Raw data:
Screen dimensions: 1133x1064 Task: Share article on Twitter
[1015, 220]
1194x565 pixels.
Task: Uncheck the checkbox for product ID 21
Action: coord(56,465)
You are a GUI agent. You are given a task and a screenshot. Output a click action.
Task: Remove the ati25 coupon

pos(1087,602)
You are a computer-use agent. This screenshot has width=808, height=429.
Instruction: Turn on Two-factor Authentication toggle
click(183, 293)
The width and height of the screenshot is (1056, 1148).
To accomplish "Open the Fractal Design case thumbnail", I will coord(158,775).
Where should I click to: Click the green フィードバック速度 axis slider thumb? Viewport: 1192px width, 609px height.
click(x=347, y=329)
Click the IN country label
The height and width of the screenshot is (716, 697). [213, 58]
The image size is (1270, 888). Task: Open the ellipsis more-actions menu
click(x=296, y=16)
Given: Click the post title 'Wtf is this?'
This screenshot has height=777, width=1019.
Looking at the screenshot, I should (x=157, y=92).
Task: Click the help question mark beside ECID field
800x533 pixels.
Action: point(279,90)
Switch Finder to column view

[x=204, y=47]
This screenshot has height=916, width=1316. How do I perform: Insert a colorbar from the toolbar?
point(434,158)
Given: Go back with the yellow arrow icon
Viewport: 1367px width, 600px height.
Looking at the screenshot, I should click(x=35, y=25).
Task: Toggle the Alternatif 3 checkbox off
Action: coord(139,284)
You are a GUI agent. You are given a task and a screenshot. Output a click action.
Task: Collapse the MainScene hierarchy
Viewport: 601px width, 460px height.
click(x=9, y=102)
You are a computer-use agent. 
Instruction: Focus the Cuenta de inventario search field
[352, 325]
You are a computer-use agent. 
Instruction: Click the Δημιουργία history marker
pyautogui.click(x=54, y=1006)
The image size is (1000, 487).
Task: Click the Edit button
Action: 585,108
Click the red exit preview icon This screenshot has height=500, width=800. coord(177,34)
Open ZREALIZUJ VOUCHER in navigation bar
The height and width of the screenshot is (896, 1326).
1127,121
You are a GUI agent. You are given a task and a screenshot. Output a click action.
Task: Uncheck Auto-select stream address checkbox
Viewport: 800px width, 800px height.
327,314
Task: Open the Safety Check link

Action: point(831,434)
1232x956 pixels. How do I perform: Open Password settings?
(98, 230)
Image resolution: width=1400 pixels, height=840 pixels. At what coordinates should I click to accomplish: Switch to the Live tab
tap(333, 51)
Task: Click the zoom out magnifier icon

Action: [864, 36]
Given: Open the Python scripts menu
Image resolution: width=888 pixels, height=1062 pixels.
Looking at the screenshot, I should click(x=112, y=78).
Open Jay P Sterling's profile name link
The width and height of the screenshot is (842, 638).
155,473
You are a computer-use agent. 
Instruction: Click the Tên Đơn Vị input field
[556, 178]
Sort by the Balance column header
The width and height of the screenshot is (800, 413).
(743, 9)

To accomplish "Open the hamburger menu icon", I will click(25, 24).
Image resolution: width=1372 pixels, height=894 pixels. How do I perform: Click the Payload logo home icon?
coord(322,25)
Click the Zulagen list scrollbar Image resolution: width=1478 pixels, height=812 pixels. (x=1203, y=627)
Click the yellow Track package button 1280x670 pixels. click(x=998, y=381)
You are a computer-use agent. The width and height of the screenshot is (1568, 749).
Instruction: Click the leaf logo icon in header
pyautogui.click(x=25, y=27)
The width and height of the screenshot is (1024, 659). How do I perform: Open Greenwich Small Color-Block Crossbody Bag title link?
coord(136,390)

Your goal:
Would you give the data above again, exactly as written?

Expected answer:
Screen dimensions: 1133x1064 Task: Share article on Twitter
[1015, 220]
1194x565 pixels.
Task: Uncheck the checkbox for product ID 21
Action: coord(56,465)
You are a GUI agent. You are given a task and a screenshot. Output a click action.
Task: Remove the ati25 coupon

pos(1087,602)
You are a computer-use agent. This screenshot has width=808, height=429.
Instruction: Turn on Two-factor Authentication toggle
click(183, 293)
The width and height of the screenshot is (1056, 1148).
To accomplish "Open the Fractal Design case thumbnail", I will coord(158,775).
Where should I click to: Click the green フィードバック速度 axis slider thumb? Viewport: 1192px width, 609px height.
click(x=347, y=329)
Click the IN country label
The height and width of the screenshot is (716, 697). [213, 58]
The image size is (1270, 888). Task: Open the ellipsis more-actions menu
click(x=296, y=16)
Given: Click the post title 'Wtf is this?'
This screenshot has height=777, width=1019.
Looking at the screenshot, I should (x=157, y=92).
Task: Click the help question mark beside ECID field
800x533 pixels.
Action: point(279,90)
Switch Finder to column view

[x=204, y=47]
This screenshot has height=916, width=1316. How do I perform: Insert a colorbar from the toolbar?
point(434,158)
Given: Go back with the yellow arrow icon
Viewport: 1367px width, 600px height.
Looking at the screenshot, I should click(x=35, y=25).
Task: Toggle the Alternatif 3 checkbox off
Action: coord(139,284)
You are a GUI agent. You are given a task and a screenshot. Output a click action.
Task: Collapse the MainScene hierarchy
Viewport: 601px width, 460px height.
click(x=9, y=102)
You are a computer-use agent. 
Instruction: Focus the Cuenta de inventario search field
[352, 325]
You are a computer-use agent. 
Instruction: Click the Δημιουργία history marker
pyautogui.click(x=54, y=1006)
The image size is (1000, 487).
Task: Click the Edit button
Action: 585,108
Click the red exit preview icon This screenshot has height=500, width=800. coord(177,34)
Open ZREALIZUJ VOUCHER in navigation bar
The height and width of the screenshot is (896, 1326).
1127,121
You are a GUI agent. You are given a task and a screenshot. Output a click action.
Task: Uncheck Auto-select stream address checkbox
Viewport: 800px width, 800px height.
327,314
Task: Open the Safety Check link

Action: point(831,434)
1232x956 pixels. How do I perform: Open Password settings?
(98, 230)
Image resolution: width=1400 pixels, height=840 pixels. At what coordinates should I click to accomplish: Switch to the Live tab
tap(333, 51)
Task: Click the zoom out magnifier icon

Action: [864, 36]
Given: Open the Python scripts menu
Image resolution: width=888 pixels, height=1062 pixels.
Looking at the screenshot, I should click(x=112, y=78).
Open Jay P Sterling's profile name link
The width and height of the screenshot is (842, 638).
155,473
You are a computer-use agent. 
Instruction: Click the Tên Đơn Vị input field
[556, 178]
Sort by the Balance column header
The width and height of the screenshot is (800, 413).
(743, 9)

To accomplish "Open the hamburger menu icon", I will click(25, 24).
Image resolution: width=1372 pixels, height=894 pixels. How do I perform: Click the Payload logo home icon?
coord(322,25)
Click the Zulagen list scrollbar Image resolution: width=1478 pixels, height=812 pixels. (x=1203, y=627)
Click the yellow Track package button 1280x670 pixels. click(x=998, y=381)
You are a computer-use agent. The width and height of the screenshot is (1568, 749).
Instruction: Click the leaf logo icon in header
pyautogui.click(x=25, y=27)
The width and height of the screenshot is (1024, 659). How do I perform: Open Greenwich Small Color-Block Crossbody Bag title link?
coord(136,390)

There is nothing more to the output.